Platform trials suffer from ambiguous treatment effect definitions and fragile inference due to constrained, non-uniform treatment allocation; conventional estimands are sensitive to randomization ratios and operational patterns, undermining causal interpretability. To address this, we propose the Entire Concurrently Eligible (ECE) target population framework—defined over all patients concurrently eligible for any arm at any time—which yields a clinically meaningful, randomization-mechanism–invariant estimand. Building upon ECE, we develop three estimation strategies: inverse-probability weighting, post-hoc stratification, and doubly robust model-assisted estimation—each ensuring robustness, efficiency, and resistance to model misspecification.
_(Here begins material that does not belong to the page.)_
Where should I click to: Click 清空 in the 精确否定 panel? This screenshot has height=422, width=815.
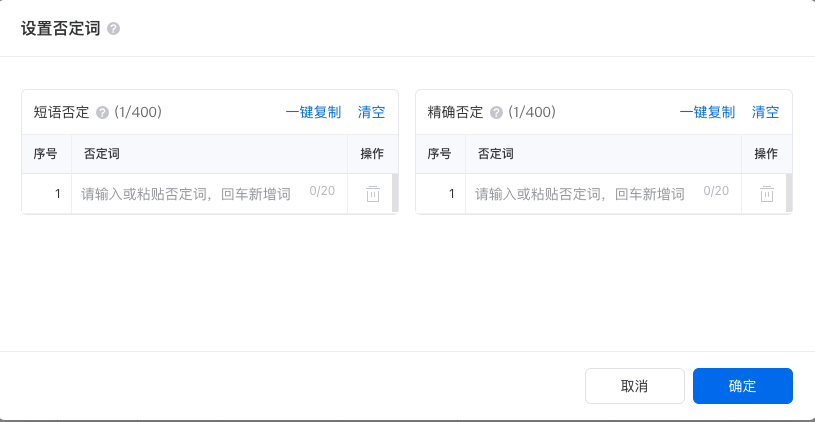coord(765,112)
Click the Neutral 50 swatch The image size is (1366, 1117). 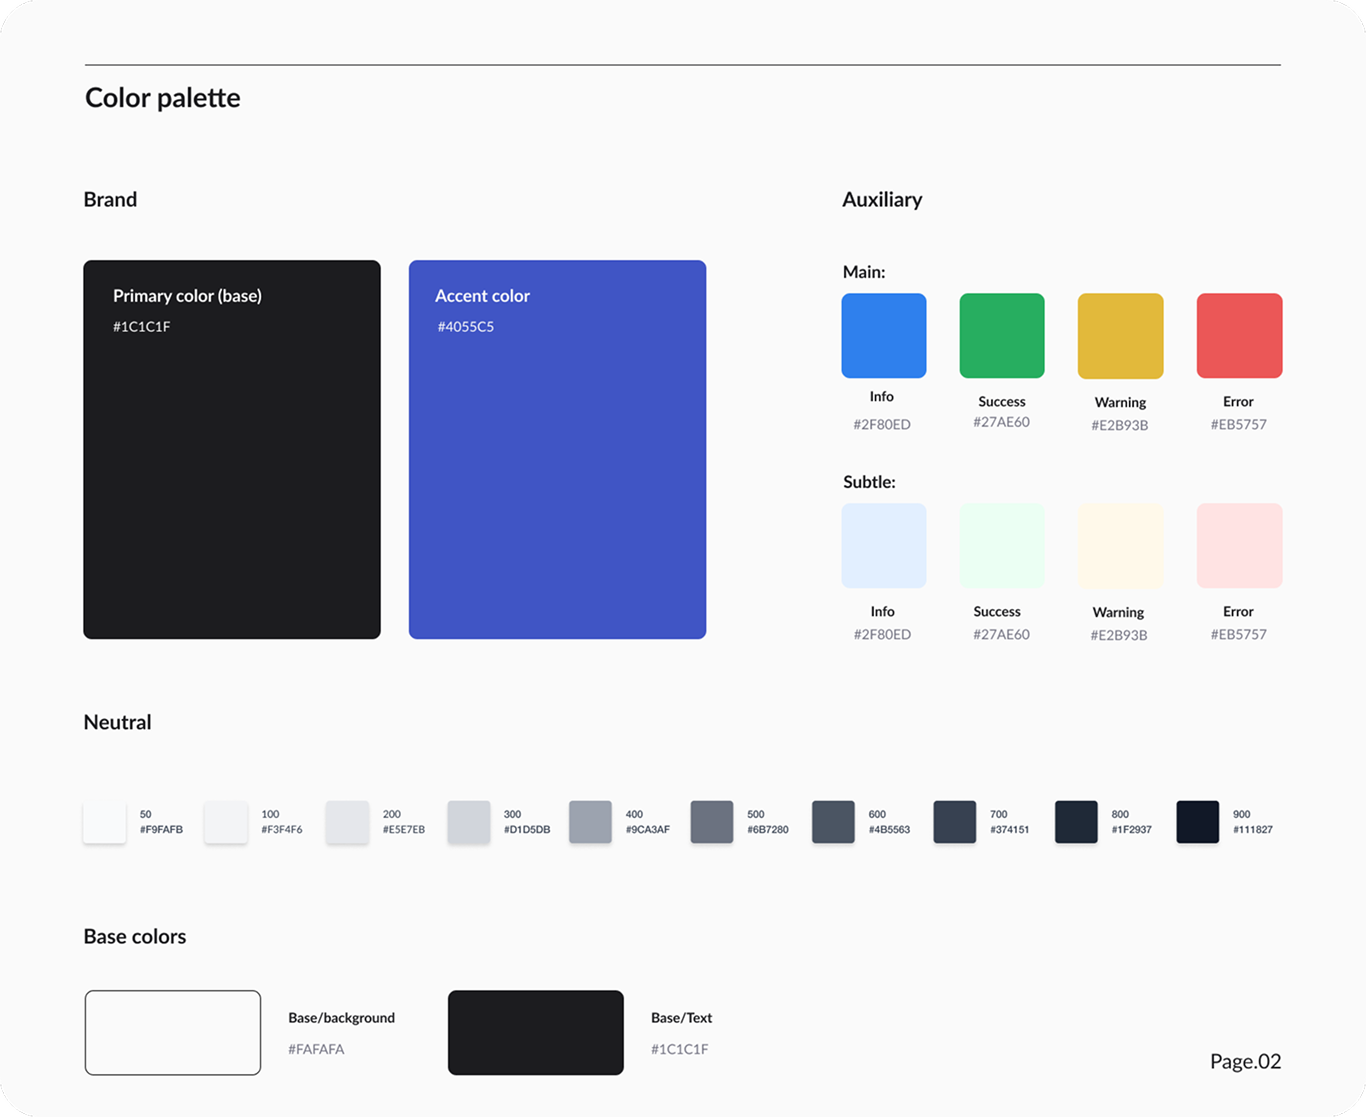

We derive their asymptotic distributions and robust variance estimators rigorously and implement them in the R package RobinCID. Evaluated on the SIMPLIFY cystic fibrosis platform trial, all estimators are consistent and asymptotically normal; simulations and theory demonstrate substantial efficiency gains over standard approaches while preserving robustness.

A platform trial is an innovative clinical trial design that uses a master protocol to evaluate multiple treatments, where patients are often assigned to different subsets of treatment arms based on individual characteristics, enrollment timing, and treatment availability. While offering increased flexibility, this constrained and non-uniform treatment assignment poses inferential challenges, with two fundamental ones being the precise definition of treatment effects and robust, efficient inference on these effects. Such challenges arise primarily because some commonly used analysis approaches may target estimands defined on populations inadvertently depending on randomization ratios or trial operation format, thereby undermining interpretability. This article, for the first time, presents a formal framework for constructing a clinically meaningful estimand with precise specification of the population of interest. Specifically, the proposed entire concurrently eligible (ECE) population not only preserves the integrity of randomized comparisons but also remains invariant to both the randomization ratio and trial operation format. Then, we develop weighting and post-stratification methods to estimate treatment effects under the same minimal assumptions used in traditional randomized trials. We also consider model-assisted covariate adjustment to fully unlock the efficiency potential of platform trials while maintaining robustness against model misspecification. For all proposed estimators, we derive asymptotic distributions and propose robust variance estimators and compare them in theory and through simulations. The SIMPLIFY trial, a master protocol assessing continuation versus discontinuation of two common therapies in cystic fibrosis, is utilized to further highlight the practical significance of this research. All analyses are conducted using the R package RobinCID.